Kleidung beim Teamfoto: Trikot oder Freizeitkleidung – und worauf Ihr sonst noch achten solltet

Eine der häufigsten Fragen vor einem Teamfoto-Shooting lautet: Was sollen wir anziehen? Trikot oder Freizeitkleidung? Einheitlich oder individuell? Und wie gehen wir damit um, wenn nicht alle das gleiche Outfit haben?

Die Wahl der Kleidung hat beim Teamfoto einen größeren Einfluss, als viele zunächst denken. Sie bestimmt die visuelle Wirkung der Bilder, das Gefühl von Zusammenhalt innerhalb der Mannschaft und ganz praktisch auch den Ablauf am Shooting-Tag.

In diesem Artikel geben wir Euch einen klaren Überblick und praktische Tipps, damit die Outfit-Frage kein Unsicherheitsfaktor wird, sondern aktiv zu starken und stimmigen Teamfotos beiträgt.

Trikot oder Freizeitkleidung – was ist besser?

Die ehrliche Antwort lautet: Es kommt darauf an. Beide Varianten haben ihre eigenen Stärken, und in vielen Fällen ist die Kombination aus beidem die beste Lösung. Schauen wir uns die Möglichkeiten im Detail an.

Das Trikot – Klassik mit Wiedererkennungswert

Das Trikot ist die naheliegendste Wahl für ein Teamfoto – und das aus gutem Grund. Es sorgt für Einheitlichkeit, zeigt die Vereinsfarben und macht auf den ersten Blick klar: Das ist ein Team.

Darüber hinaus hat das Trikot eine starke symbolische Wirkung.
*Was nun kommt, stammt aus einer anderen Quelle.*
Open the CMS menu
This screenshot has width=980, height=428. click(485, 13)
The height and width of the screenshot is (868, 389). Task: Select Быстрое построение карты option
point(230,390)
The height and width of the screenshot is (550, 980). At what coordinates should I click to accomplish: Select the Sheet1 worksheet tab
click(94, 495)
Es steht für Training, Spiel und Wettkampf – für genau die Momente, in denen die Mannschaft gemeinsam auf dem Platz steht. Diese Authentizität transportiert sich direkt in die Bilder.

Wenn Ihr ein Teamfoto möchtet, das klar als offizielles Vereinsbild erkennbar ist – etwa für Website, Vereinsmedien oder Sponsorenpräsentationen – ist das Trikot in den meisten Fällen die richtige Wahl.
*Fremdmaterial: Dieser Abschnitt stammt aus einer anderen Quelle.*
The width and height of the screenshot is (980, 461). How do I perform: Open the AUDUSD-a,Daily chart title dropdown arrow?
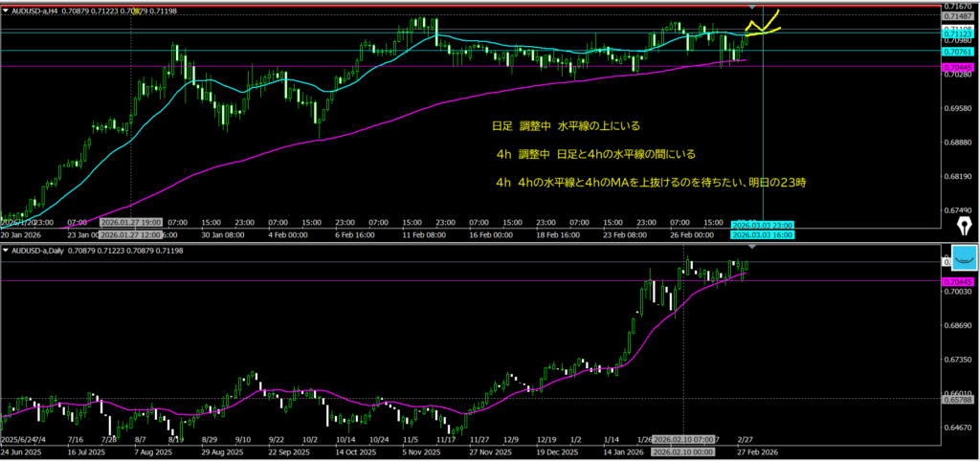pos(7,250)

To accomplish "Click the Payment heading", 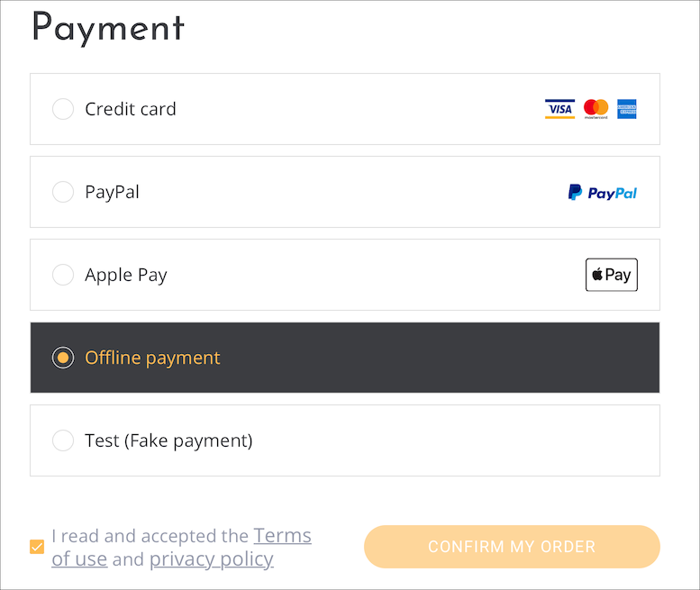I will click(x=108, y=28).
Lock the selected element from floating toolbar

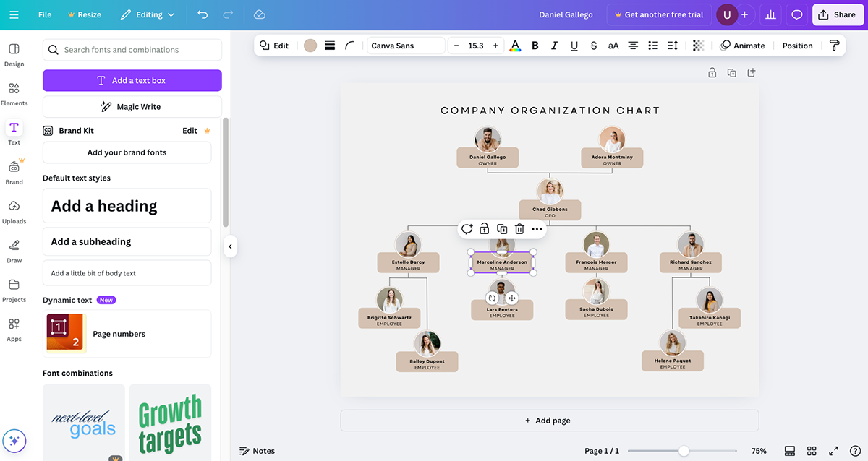(x=484, y=229)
Einige Punkte solltet Ihr dabei beachten: Alle Spielerinnen und Spieler sollten möglichst das gleiche Trikot in derselben Farbvariante tragen (Heim- oder Auswärtstrikot sollte vorher festgelegt werden). Die Trikots sollten sauber und gebügelt sein, da kleine Details wie Falten oder Flecken auf professionellen Fotos deutlich sichtbarer sind als im Alltag. Außerdem sollte geprüft werden, ob Nummern und Namen für die geplanten Einzelporträts relevant sind und entsprechend vollständig vorhanden sind.

Freizeitkleidung – persönlicher und vielseitiger

Freizeitkleidung wirkt auf den ersten Blick weniger typisch für ein Teamfoto, kann aber sehr starke und authentische Ergebnisse liefern. Sie eignet sich besonders dann, wenn die Mannschaft nicht nur als Sportteam, sondern auch als Gruppe von Persönlichkeiten gezeigt werden soll.
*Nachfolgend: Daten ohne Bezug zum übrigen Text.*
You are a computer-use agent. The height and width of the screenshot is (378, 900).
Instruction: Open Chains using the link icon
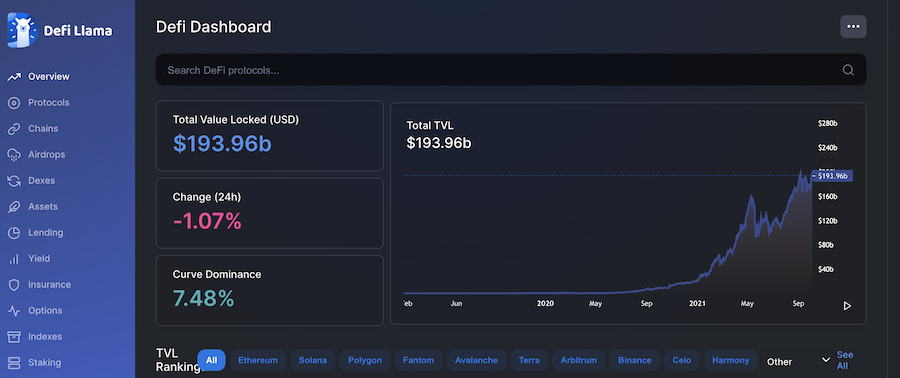click(14, 128)
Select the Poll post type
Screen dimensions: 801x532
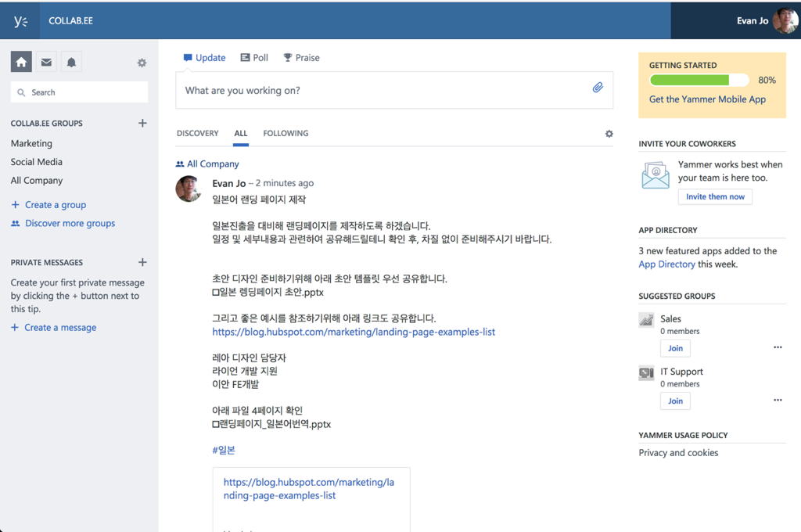[254, 58]
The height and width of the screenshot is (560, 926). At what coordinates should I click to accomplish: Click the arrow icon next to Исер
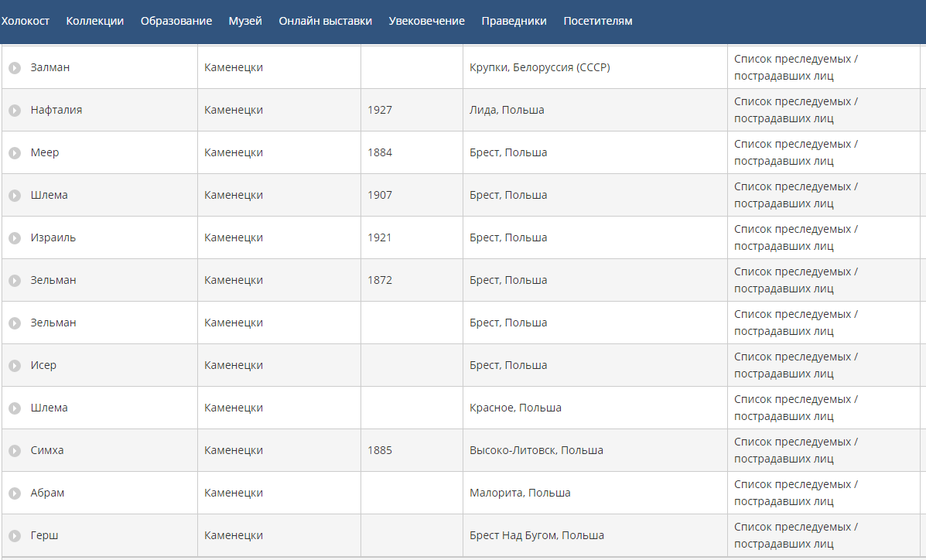[x=15, y=366]
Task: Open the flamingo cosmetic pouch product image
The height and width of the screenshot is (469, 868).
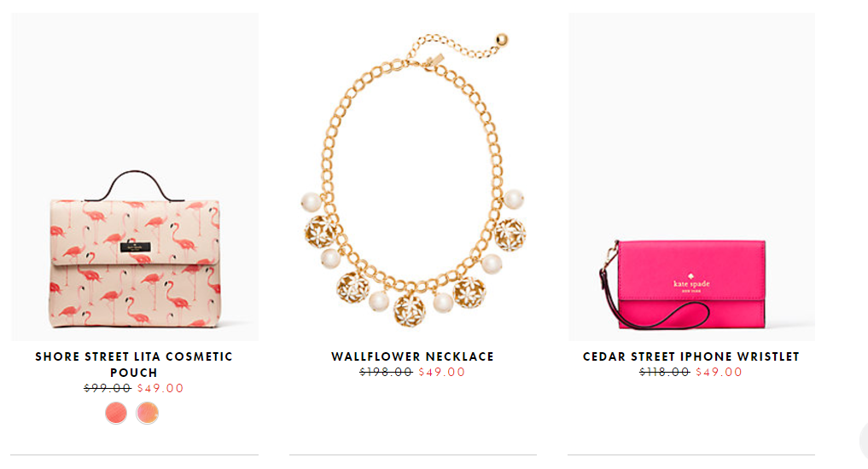Action: [x=135, y=177]
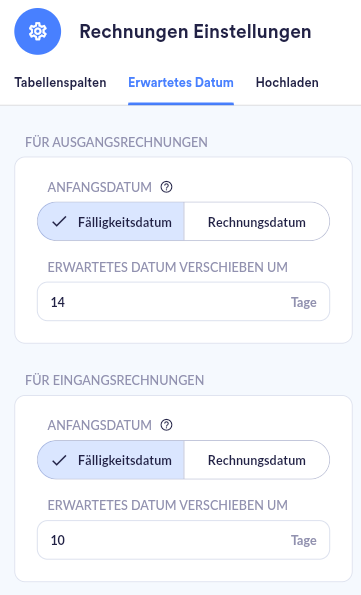
Task: Click the Rechnungen Einstellungen title
Action: point(195,31)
Solche Bilder funktionieren hervorragend für Social Media, für moderne Vereinsauftritte oder als ergänzender Look zu klassischen Mannschaftsfotos. Sie vermitteln Nähe, Persönlichkeit und eine lockere Teamdynamik.

Wichtig ist hier vor allem die Abstimmung: Statt identischer Outfits empfiehlt sich eine gemeinsame Farbwelt. Zwei bis drei harmonierende Farbtöne – etwa Dunkelblau, Weiß und Grau oder Schwarz, Anthrazit und Beige – reichen aus, um ein stimmiges Gesamtbild zu erzeugen. So entsteht Einheitlichkeit, ohne dass der individuelle Stil verloren geht.

Die Kombination aus beiden – das Beste aus zwei Welten

Die in der Praxis häufigste und meist auch beste Lösung ist eine Kombination beider Varianten. Ein klassisches Mannschaftsfoto im Trikot sorgt für die offizielle Außendarstellung, während ergänzende Aufnahmen in Freizeitkleidung eine persönlichere und modernere Bildwelt schaffen.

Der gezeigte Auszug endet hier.